Mary was attentive; she was helpful. Ralph could not help feeling grateful to her, the more so, perhaps, because he had not told her the truth about his state; and when they reached the gate again he wished to make some affectionate objection to her leaving him. But his affection took the rather uncouth form of expostulating with her about her work.

“What d’you want to sit on a committee for?” he asked. “It’s waste of your time, Mary.”

“I agree with you that a country walk would benefit the world more,” she said. “Look here,” she added suddenly, “why don’t you come to us at Christmas? It’s almost the best time of year.”

“Come to you at Disham?” Ralph repeated.

“Yes. We won’t interfere with you. But you can tell me later,” she said, rather hastily, and then started off in the direction of Russell Square. She had invited him on the impulse of the moment, as a vision of the country came before her; and now she was annoyed with herself for having done so, and then she was annoyed at being annoyed.

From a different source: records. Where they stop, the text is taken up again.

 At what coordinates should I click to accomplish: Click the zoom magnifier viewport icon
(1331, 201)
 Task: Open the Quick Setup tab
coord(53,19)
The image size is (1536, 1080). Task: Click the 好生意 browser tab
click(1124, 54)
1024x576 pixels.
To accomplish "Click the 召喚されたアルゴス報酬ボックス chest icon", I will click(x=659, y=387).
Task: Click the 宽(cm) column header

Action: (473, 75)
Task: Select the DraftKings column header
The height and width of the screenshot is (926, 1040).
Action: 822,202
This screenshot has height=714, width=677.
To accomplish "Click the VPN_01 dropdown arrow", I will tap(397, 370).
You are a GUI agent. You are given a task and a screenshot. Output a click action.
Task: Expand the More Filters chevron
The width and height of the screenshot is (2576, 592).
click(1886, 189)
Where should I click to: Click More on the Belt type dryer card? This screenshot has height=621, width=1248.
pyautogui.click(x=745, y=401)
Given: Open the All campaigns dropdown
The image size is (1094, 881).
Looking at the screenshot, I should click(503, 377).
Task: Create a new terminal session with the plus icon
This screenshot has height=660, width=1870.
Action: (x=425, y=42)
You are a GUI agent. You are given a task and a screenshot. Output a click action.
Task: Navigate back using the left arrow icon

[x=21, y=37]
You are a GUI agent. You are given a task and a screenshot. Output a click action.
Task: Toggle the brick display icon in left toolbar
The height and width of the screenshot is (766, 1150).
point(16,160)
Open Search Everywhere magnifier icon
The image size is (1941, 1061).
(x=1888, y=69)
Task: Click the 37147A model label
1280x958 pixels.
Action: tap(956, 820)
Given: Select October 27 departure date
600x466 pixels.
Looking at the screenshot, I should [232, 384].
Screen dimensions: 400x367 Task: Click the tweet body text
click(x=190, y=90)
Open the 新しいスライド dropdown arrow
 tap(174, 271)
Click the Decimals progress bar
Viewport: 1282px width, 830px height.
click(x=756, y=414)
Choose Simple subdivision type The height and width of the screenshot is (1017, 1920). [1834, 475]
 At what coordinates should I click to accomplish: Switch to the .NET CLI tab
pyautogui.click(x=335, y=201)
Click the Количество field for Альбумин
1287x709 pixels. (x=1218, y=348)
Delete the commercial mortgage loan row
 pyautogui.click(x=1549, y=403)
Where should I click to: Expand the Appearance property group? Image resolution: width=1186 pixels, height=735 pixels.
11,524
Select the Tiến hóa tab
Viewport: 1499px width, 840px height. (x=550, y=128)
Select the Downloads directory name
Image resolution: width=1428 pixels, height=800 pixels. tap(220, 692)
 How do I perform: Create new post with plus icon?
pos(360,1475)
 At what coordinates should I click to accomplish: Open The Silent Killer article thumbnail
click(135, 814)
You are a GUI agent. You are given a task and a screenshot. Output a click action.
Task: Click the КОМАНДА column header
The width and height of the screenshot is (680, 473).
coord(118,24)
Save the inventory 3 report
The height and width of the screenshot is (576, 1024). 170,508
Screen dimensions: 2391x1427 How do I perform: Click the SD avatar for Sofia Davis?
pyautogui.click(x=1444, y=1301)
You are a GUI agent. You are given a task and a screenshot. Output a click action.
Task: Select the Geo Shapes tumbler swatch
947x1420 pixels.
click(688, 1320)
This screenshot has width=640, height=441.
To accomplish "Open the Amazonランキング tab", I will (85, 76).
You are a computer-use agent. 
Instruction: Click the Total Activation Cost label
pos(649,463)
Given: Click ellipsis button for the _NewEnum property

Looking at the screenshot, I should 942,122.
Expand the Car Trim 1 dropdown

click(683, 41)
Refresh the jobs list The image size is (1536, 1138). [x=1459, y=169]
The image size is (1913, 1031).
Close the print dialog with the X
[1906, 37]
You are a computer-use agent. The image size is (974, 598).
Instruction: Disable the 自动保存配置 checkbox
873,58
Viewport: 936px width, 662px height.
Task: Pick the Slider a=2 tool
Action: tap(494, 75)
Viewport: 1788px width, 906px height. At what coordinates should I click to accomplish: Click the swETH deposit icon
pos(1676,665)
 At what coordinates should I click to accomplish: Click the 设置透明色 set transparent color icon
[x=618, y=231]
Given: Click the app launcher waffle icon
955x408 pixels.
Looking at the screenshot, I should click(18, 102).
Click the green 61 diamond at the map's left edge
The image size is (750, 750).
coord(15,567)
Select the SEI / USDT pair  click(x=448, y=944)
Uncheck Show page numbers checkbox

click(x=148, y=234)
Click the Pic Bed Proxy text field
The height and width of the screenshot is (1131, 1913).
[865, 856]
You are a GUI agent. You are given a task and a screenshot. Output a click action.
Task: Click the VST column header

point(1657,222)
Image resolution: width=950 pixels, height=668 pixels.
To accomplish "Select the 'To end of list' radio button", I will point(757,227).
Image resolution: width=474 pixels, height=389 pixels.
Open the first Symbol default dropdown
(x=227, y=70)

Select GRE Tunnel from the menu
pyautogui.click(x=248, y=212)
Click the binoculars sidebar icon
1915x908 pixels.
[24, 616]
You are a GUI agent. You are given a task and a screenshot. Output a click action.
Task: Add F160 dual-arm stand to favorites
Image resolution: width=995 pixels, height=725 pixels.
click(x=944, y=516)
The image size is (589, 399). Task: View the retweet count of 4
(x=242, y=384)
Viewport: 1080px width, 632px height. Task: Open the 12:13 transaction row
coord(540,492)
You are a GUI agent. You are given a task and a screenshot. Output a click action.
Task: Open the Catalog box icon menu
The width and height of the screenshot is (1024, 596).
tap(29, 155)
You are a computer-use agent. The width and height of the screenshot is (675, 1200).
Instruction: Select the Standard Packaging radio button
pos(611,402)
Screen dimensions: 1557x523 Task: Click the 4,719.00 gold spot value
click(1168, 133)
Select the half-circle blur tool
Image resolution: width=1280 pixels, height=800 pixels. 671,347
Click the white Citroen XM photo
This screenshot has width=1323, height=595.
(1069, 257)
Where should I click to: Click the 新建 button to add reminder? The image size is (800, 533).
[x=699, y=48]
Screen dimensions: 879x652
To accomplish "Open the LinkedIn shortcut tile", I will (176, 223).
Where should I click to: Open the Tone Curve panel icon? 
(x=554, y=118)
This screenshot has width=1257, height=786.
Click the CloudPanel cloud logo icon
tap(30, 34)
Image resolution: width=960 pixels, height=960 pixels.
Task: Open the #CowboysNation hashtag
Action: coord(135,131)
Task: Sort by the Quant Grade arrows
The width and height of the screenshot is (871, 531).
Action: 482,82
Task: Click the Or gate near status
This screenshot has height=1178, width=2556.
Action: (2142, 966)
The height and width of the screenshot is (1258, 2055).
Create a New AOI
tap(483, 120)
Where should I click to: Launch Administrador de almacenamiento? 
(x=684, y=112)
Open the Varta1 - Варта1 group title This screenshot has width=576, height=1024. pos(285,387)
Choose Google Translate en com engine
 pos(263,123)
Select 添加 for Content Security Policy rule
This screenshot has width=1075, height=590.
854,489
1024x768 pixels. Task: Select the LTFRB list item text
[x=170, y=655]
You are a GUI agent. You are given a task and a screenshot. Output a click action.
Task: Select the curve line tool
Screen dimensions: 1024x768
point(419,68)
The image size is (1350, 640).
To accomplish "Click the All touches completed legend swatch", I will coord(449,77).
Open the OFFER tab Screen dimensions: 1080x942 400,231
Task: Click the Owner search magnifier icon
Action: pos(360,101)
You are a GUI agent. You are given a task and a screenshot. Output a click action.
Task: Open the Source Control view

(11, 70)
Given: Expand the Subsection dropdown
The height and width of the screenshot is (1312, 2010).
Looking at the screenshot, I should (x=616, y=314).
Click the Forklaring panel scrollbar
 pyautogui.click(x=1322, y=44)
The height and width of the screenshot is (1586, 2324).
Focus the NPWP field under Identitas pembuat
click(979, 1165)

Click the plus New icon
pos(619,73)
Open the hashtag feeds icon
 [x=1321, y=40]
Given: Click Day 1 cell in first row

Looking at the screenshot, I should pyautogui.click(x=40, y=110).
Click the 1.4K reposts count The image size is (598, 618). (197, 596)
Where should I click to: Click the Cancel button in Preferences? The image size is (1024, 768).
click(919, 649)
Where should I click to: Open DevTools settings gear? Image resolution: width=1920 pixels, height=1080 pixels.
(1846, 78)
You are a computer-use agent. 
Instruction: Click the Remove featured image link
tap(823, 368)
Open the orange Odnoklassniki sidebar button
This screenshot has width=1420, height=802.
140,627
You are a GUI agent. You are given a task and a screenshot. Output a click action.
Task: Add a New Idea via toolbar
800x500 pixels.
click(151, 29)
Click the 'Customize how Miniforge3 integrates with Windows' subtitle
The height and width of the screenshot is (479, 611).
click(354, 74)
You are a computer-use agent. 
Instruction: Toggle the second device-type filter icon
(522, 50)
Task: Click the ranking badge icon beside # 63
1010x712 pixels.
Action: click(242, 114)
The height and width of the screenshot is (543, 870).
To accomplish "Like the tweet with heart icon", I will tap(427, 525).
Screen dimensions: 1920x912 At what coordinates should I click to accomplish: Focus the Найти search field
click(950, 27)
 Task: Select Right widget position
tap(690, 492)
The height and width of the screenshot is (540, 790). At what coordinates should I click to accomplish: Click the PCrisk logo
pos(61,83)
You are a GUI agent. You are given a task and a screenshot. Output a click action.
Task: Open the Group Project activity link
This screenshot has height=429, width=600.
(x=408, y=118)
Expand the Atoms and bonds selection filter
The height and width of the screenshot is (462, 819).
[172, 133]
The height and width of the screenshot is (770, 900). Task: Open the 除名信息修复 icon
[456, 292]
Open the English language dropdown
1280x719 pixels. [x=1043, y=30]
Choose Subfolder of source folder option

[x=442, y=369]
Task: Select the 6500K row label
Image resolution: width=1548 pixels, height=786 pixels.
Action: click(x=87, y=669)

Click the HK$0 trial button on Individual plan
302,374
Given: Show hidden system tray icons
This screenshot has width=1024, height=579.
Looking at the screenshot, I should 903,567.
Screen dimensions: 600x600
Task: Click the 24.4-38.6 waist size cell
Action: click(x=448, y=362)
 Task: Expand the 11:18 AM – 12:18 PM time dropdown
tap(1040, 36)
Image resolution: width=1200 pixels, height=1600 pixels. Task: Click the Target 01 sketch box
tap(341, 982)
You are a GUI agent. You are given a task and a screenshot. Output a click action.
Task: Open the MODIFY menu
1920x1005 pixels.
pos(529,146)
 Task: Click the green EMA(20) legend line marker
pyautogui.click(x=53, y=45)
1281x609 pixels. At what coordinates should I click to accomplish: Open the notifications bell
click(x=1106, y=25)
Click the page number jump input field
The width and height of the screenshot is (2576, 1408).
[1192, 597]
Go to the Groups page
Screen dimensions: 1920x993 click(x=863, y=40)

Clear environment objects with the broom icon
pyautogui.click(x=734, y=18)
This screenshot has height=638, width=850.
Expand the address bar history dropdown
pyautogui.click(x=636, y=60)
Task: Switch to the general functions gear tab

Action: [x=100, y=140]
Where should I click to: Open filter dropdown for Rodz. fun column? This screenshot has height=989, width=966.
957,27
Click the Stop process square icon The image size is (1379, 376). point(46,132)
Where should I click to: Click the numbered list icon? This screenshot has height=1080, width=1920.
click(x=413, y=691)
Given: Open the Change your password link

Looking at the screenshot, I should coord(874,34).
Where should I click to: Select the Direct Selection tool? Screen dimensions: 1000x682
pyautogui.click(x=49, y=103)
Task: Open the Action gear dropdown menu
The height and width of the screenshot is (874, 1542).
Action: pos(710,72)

“If I can’t face a walk in a field alone with Ralph,” she reasoned, “I’d better buy a cat and live in a lodging at Ealing, like Sally Seal—and he won’t come. Or did he mean that he WOULD come?”

She shook her head. She really did not know what he had meant. She never felt quite certain; but now she was more than usually baffled. Was he concealing something from her? His manner had been odd; his deep absorption had impressed her; there was something in him that she had not fathomed, and the mystery of his nature laid more of a spell upon her than she liked. Moreover, she could not prevent herself from doing now what she had often blamed others of her sex for doing—from endowing her friend with a kind of heavenly fire, and passing her life before it for his sanction.

Under this process, the committee rather dwindled in importance; the Suffrage shrank; she vowed she would work harder at the Italian language; she thought she would take up the study of birds. But this program for a perfect life threatened to become so absurd that she very soon caught herself out in the evil habit, and was rehearsing her speech to the committee by the time the chestnut-colored bricks of Russell Square came in sight. Indeed, she never noticed them. She ran upstairs as usual, and was completely awakened to reality by the sight of Mrs. Seal, on the landing outside the office, inducing a very large dog to drink water out of a tumbler.

“Miss Markham has already arrived,” Mrs. Seal remarked, with due solemnity, “and this is her dog.”

“A very fine dog, too,” said Mary, patting him on the head.

“Yes. A magnificent fellow,” Mrs. Seal agreed. “A kind of St. Bernard, she tells me—so like Kit to have a St. Bernard. And you guard your mistress well, don’t you, Sailor? You see that wicked men don’t break into her larder when she’s out at HER work—helping poor souls who have lost their way.... But we’re late—we must begin!” and scattering the rest of the water indiscriminately over the floor, she hurried Mary into the committee-room.